E E C S  MIT Electrical Engineering and Computer Science

EECS Event

Abstractions for Fault Tolerant Distributed Computing

Idit Keidar
MIT, LCS

Monday, April 23, 2001
12:00 PM (refreshments 11:45)
Room NE43-518
EECS Special Seminar

Abstract

Building fault-tolerant distributed systems over unreliable network technologies is extremely hard. My primary research goal is to make fault-tolerant distributed systems easier to develop and to understand. This goal can be met via the provision of easy-to-use generic services that exhibit good performance and have clear interfaces and well-specified semantics. Such generic services should provide good abstractions, that is, capture aspects that are common to many systems. At the same time, they should provide sufficient flexibility for a variety of applications. In order to build useful generic services, my research approach combines a variety of techniques: formal modeling, specification, and verification, as well as implementation, performance tuning, and application-driven study.

In this talk, I will discuss some of my work on group communication, which is group-based infrastructure that supports applications that require both consistency and performance, e.g., collaborative computing. Group communication has emerged as a central component of modern cluster computing environments. As demands on clusters continue to increase, we are seeing the emergence of wide-area computing systems in which a set of clusters are jointly administered. Existing group communication solutions are inadequate for such purposes since they do not perform will in the wide-area and have limited scalability.
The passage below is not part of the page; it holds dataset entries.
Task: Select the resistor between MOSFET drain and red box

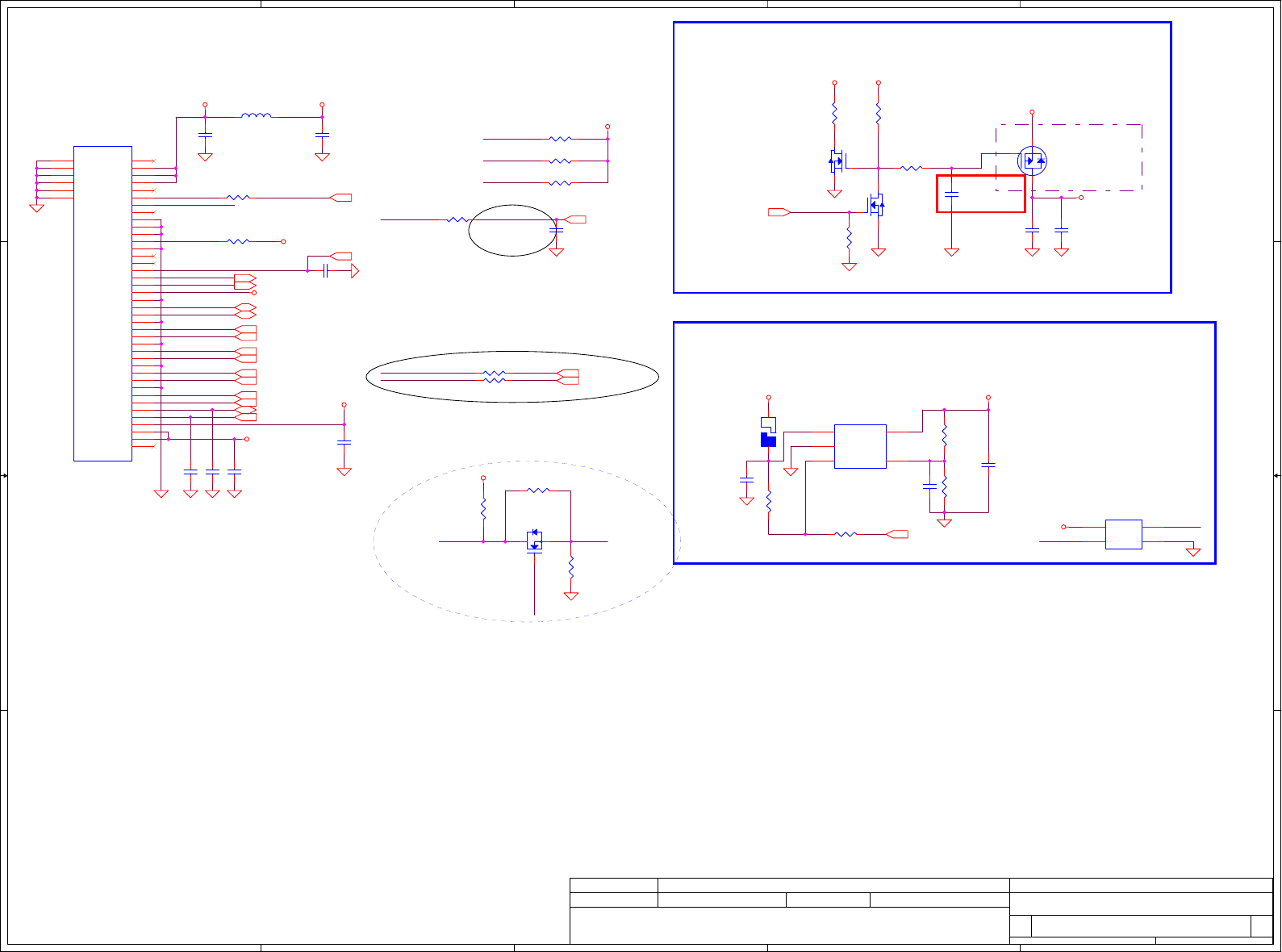Action: pyautogui.click(x=912, y=168)
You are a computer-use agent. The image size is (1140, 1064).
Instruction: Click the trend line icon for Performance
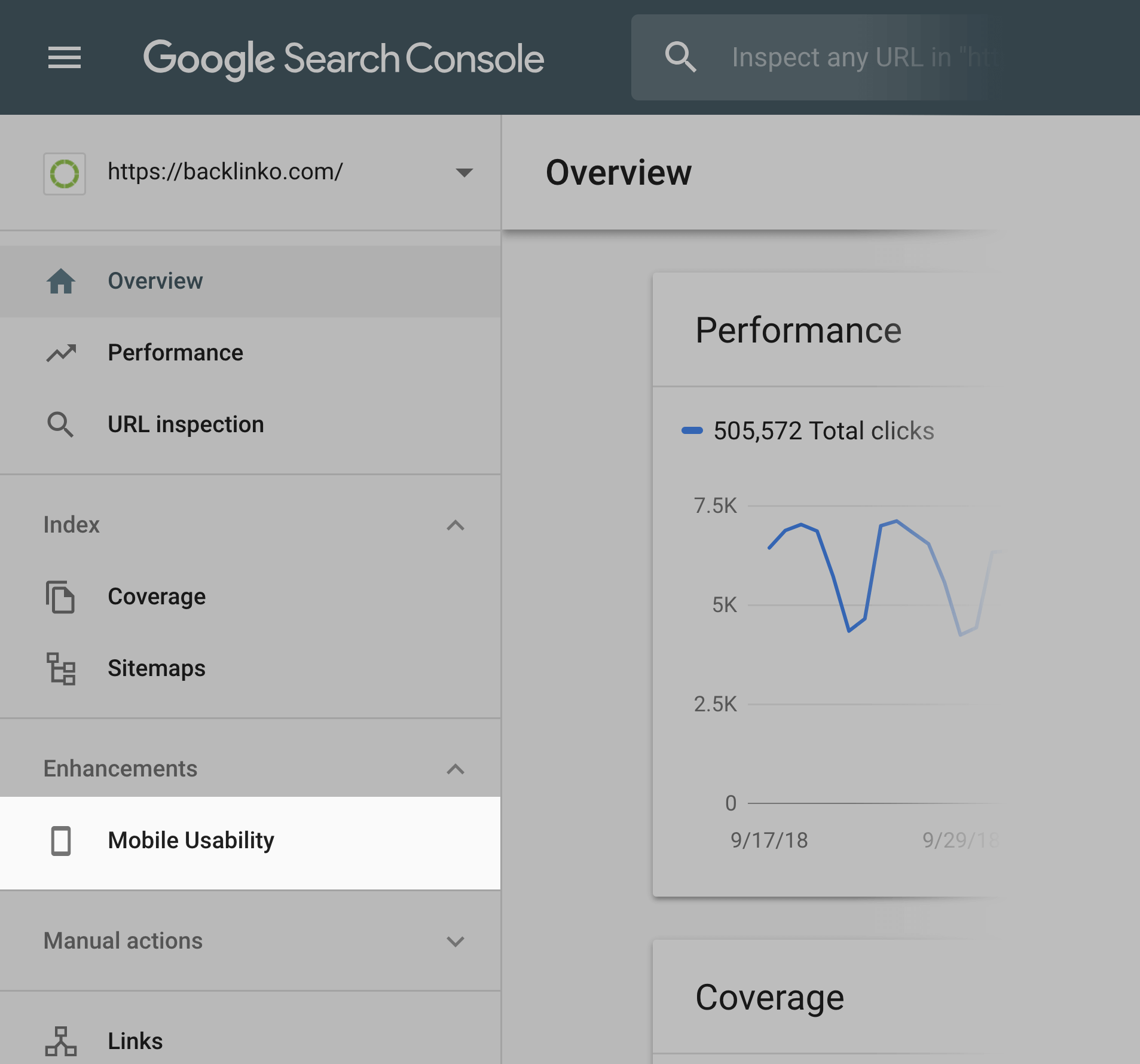tap(61, 353)
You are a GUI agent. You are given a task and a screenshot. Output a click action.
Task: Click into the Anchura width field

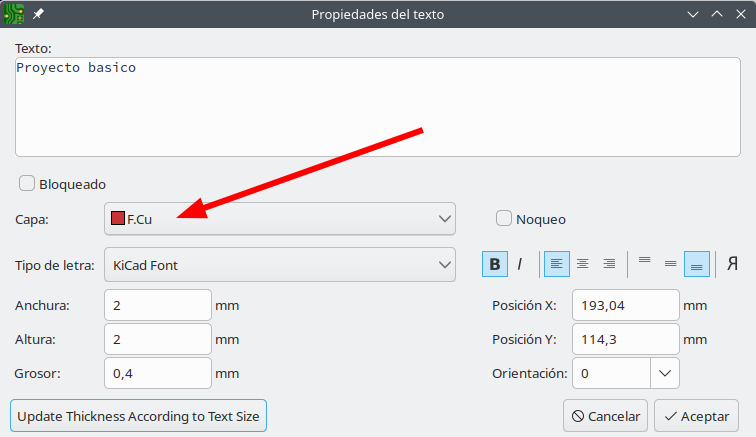[157, 305]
In this talk, I will present a new architecture for scalable group communication services in WANs, and a new group membership algorithm, called Moshe, implemented within it. In contrast to previous group membership algorithms, Moshe typically executes in a single communication round. I will present experimental findings of running Moshe over the Internet. Moshe is but one of a set of services that are needed to simplify the development of large-scale reliable networking applications. I will conclude the talk by describing emerging research directions that focus on new services and additional aspects of existing services.